§ **Exercise**: Reproduce the data below verbatim, from the line containing "Click the misspelled" through the line containing "Click the New", with both of those lines included.

§ **Material shown**:
# # # # # # #
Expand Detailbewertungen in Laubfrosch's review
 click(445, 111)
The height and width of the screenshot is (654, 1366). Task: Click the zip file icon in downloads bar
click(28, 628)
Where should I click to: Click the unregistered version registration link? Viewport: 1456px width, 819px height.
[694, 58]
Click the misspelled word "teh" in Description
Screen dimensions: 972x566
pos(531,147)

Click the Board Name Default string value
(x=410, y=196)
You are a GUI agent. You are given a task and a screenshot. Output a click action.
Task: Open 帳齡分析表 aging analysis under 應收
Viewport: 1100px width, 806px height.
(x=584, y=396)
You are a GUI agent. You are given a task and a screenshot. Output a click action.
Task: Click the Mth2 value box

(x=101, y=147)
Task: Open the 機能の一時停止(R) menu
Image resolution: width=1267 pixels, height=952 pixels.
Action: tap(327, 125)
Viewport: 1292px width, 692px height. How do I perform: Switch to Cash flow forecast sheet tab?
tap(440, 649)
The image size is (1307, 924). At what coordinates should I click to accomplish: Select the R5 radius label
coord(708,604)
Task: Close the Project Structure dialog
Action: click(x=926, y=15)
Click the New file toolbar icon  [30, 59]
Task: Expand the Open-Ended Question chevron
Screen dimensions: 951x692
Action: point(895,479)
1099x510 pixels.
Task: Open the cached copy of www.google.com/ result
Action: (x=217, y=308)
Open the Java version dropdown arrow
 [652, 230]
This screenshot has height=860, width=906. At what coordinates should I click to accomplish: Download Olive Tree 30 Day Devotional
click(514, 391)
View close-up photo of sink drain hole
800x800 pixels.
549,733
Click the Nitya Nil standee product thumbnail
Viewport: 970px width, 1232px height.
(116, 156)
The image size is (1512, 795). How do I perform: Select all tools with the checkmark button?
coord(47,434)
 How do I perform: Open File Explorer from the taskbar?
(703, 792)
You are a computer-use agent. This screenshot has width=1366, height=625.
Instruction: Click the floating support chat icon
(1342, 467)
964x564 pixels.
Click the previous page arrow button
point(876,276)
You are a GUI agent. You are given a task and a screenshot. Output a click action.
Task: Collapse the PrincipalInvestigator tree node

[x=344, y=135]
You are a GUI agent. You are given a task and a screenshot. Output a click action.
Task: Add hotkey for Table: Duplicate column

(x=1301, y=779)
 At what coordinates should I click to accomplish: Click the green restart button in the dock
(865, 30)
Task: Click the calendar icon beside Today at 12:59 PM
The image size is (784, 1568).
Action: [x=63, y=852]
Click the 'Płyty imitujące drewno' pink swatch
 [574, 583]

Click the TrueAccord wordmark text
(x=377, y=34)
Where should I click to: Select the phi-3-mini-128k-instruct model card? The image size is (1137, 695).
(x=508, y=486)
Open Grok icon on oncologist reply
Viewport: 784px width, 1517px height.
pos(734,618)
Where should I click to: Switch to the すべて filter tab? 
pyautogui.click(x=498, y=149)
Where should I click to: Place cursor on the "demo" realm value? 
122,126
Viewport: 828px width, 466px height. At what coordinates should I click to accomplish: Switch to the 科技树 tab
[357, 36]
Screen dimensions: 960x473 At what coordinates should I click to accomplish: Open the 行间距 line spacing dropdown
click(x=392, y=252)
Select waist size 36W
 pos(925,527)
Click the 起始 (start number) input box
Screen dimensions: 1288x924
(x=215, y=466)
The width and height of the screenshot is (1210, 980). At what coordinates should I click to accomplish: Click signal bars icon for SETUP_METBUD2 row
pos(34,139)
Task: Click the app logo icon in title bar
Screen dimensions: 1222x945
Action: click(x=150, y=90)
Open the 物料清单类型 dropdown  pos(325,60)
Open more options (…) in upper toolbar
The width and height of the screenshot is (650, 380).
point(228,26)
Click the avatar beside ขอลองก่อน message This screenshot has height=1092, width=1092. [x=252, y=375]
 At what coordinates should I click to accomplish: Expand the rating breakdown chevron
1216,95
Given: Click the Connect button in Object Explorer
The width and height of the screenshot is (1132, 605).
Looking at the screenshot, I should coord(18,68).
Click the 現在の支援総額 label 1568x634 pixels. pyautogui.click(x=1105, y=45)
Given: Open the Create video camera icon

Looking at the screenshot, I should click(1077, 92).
# # # # # # #
§ **Result**:
Click the misspelled word "teh" in Description
Screen dimensions: 972x566
pos(531,147)

Click the Board Name Default string value
(x=410, y=196)
You are a GUI agent. You are given a task and a screenshot. Output a click action.
Task: Open 帳齡分析表 aging analysis under 應收
Viewport: 1100px width, 806px height.
(x=584, y=396)
You are a GUI agent. You are given a task and a screenshot. Output a click action.
Task: Click the Mth2 value box

(x=101, y=147)
Task: Open the 機能の一時停止(R) menu
Image resolution: width=1267 pixels, height=952 pixels.
Action: tap(327, 125)
Viewport: 1292px width, 692px height. How do I perform: Switch to Cash flow forecast sheet tab?
tap(440, 649)
The image size is (1307, 924). At what coordinates should I click to accomplish: Select the R5 radius label
coord(708,604)
Task: Close the Project Structure dialog
Action: click(x=926, y=15)
Click the New file toolbar icon  [30, 59]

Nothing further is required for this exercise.